The only thing we know for sure -- these requests are related to digital signature validation and not part of application code. I can try to explain what causes these network connections, but not remediate them.
The only thing I can think of -- late SysadminsLV.Asn1Parser.dll loading. To confirm this, try to run the application, do not open file for decoding in main window. Instead, open Converter dialog, paste sample cert content as PEM and then click Validate button:
this should trigger network connections. After that, no further connections should be made.
the connection is triggered just by opening the Converter ...
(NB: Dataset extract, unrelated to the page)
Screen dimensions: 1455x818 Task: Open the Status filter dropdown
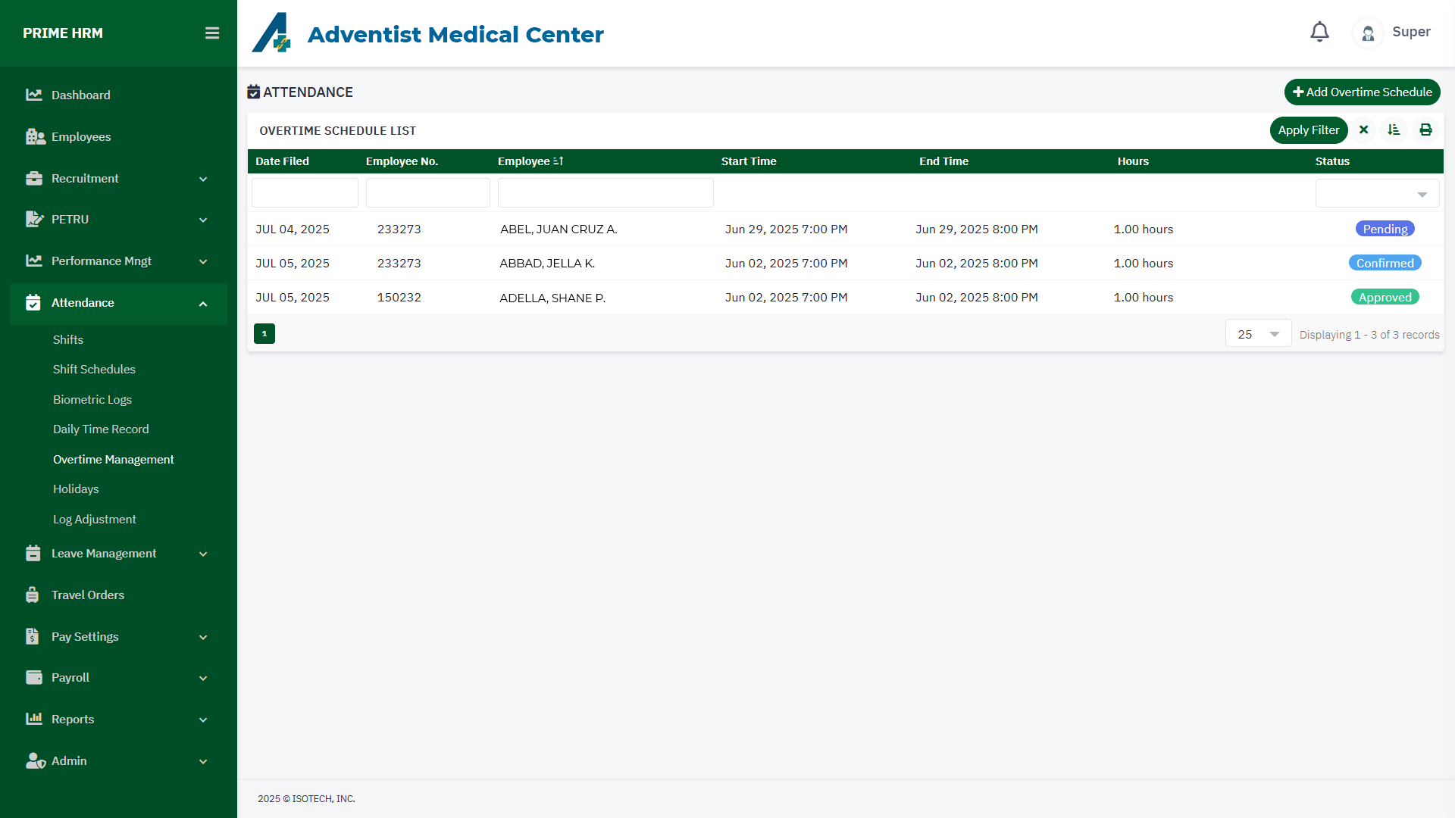[1377, 194]
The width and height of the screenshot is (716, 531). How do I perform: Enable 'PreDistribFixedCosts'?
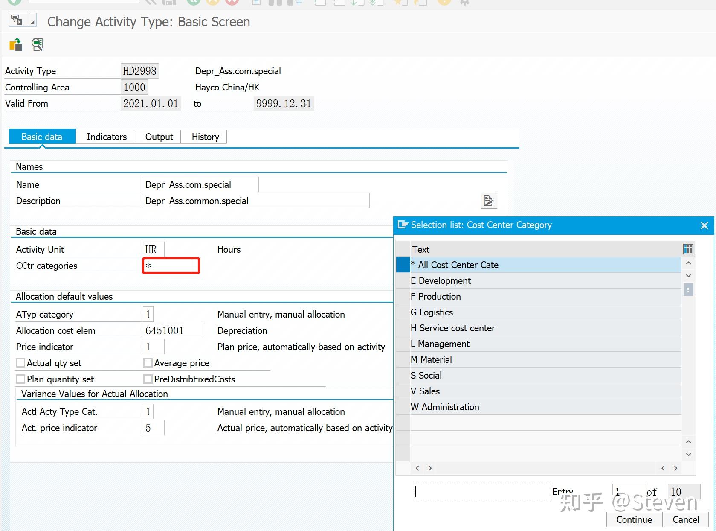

as I wrote earlier, connections are attempted until they are allowed through windows firewall (outbound). If I allow connection to succeed, no more attempts are made on subsequent actions (opening file, opening Converter)
From: Vadims Podans @.> Sent: Thursday, March 21, 2024 12:45 To: PKISolutions/Asn1Editor.WPF @.> Cc: sekmadienis @.>; Author @.> Subject: Re: [PKISolutions/Asn1Editor.WPF] Remote IP connection attempts each time upon opening the file to be analysed or edited (Issue #39)
The only thing I can think of -- late SysadminsLV.Asn1Parser.dll loading. To confirm this, try to run the application, do not open file for decoding in main window. Instead, open Converter dialog, paste sample cert content as PEM and then click Validate button:
image.png (view on web)https://github.com/PKISolutions/Asn1Editor.WPF/assets/6384119/2ef91403-a4ae-4927-8483-ad36051dbcde
this should trigger network connections. After that, no further connections should be made.
— Reply to this email directly, view it on GitHubhttps://github.com/PKISolutions/Asn1Editor.WPF/issues/39#issuecomment-2011905144, or unsubscribehttps://github.com/notifications/unsubscribe-auth/BAIKTNN5B6BAXS22NH72OLTYZK23TAVCNFSM6AAAAABE46XWTOVHI2DSMVQWIX3LMV43OSLTON2WKQ3PNVWWK3TUHMZDAMJRHEYDKMJUGQ. You are receiving this because you authored the thread.Message ID: @.***>
the connection is triggered just by opening the Converter ...
yeah, then these connections are indeed triggered when application [lazily] loads SysadminsLV.Asn1Parser.dll dependency using implicit System.Reflection.Assembly.Load* call. And this call triggers signature validation since the module being loaded is digitally signed. Unfortunately, I can't do anything here because I don't own Microsoft code. Shipping unsigned binaries is not an option.